(Records for the task begins)
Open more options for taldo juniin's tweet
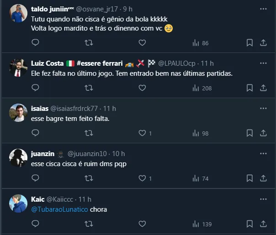 click(263, 9)
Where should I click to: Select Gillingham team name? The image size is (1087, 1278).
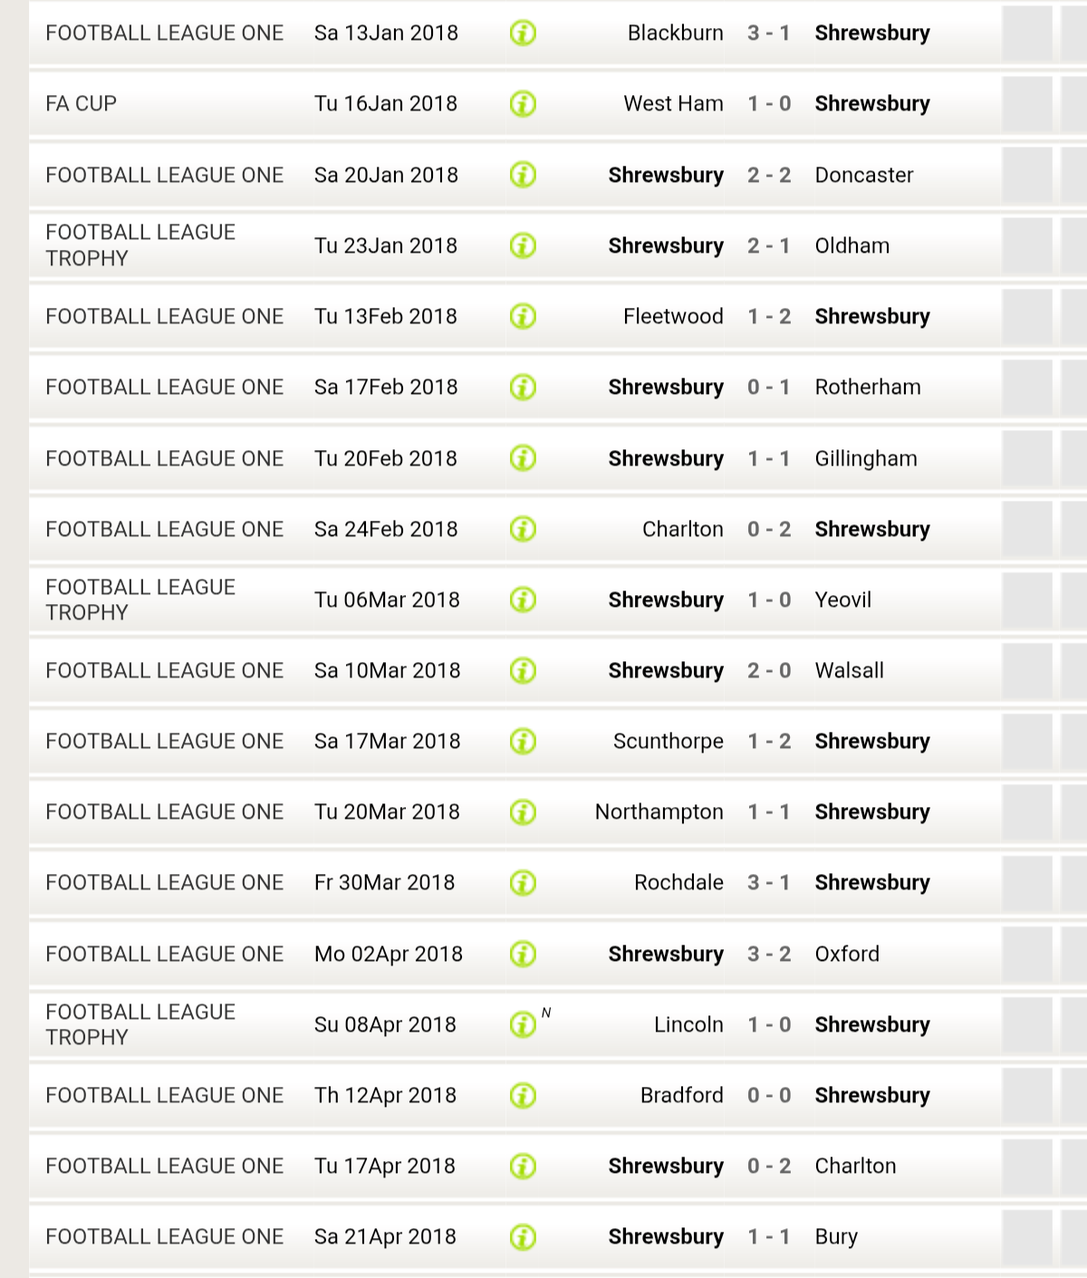coord(866,458)
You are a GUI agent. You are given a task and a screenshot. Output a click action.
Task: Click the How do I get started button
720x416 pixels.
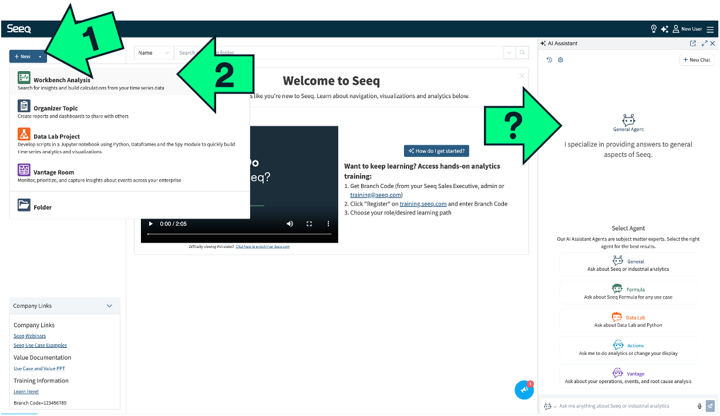[x=436, y=151]
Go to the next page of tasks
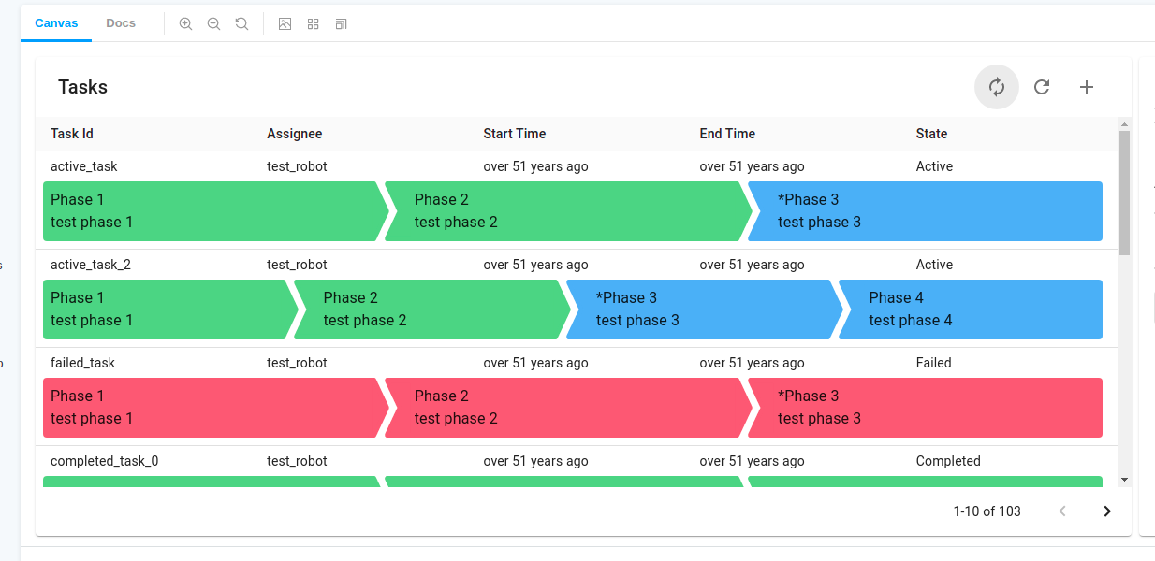The image size is (1155, 561). pos(1106,511)
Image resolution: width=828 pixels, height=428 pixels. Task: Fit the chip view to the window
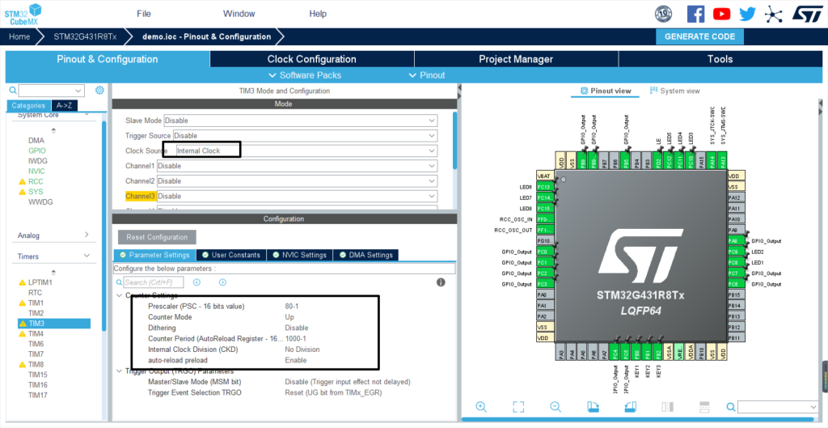click(518, 407)
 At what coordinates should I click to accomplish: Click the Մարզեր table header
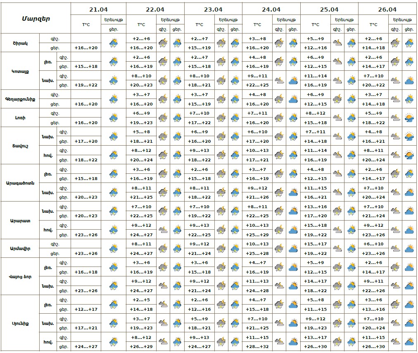tap(36, 19)
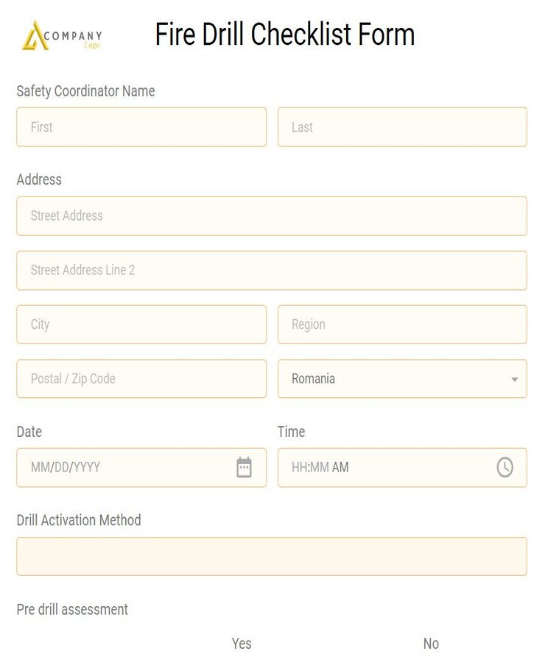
(Records for the task ends)
• **What is expected**: Everything in the data except the pictures needs to be written out exactly.

• **Answer area**:
Open more options for taldo juniin's tweet
 click(263, 9)
Where should I click to: Select Gillingham team name? The image size is (1087, 1278).
coord(866,458)
You are a GUI agent. You are given a task and a screenshot. Output a click action.
Task: Click the How do I get started button
720x416 pixels.
[x=436, y=151]
Go to the next page of tasks
The image size is (1155, 561). pos(1106,511)
Image resolution: width=828 pixels, height=428 pixels. Task: Fit the chip view to the window
click(518, 407)
 At what coordinates should I click to accomplish: Click the Մարզեր table header
tap(36, 19)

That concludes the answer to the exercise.